I would like to have the clients only check in every 5 or 10 minutes. The problem is the way this is currently working the clients are "disconnecting" and then "reconnecting" so the web page is never an accurate report of what is being deployed to who.
This is affecting Windows and Linux Universal Forwarders.
Since the forwarder is making a TCP connection to the deployment server, TCP is going to drop the connection after a short time if the connection is idle. I suspect that you could change your TCP settings on the forwarder to keep the TCP connection alive.
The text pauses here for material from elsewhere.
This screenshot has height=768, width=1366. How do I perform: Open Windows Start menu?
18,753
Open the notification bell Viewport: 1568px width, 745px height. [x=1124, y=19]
Another approach would be to write your own search or dashboard to get the status of the deployment clients. You might start with this:
index="_internal" sourcetype="splunkd" component="DeploymentMetrics" |
rename scName as serverClass fqname as install_location hostname as deploymentClient |
table _time deploymentClient ip serverClass appName event status reason install_location
I think that would work but is a bit impractical. The Splunk deployment server should know that a host is set to check in at "X" interval. Then keep track of whether or not it has had a check in from the deployment client in "X" interval. That way it is much more dynamic. The issue here is that the splunk deployment server isn't keeping track of when hosts have checked in. Even if it did a hard limit of 15 minutes. If it hasn't seen a check in from a host in 15 minutes then remove it from the list; that is more reasonable than how it is currently being handled.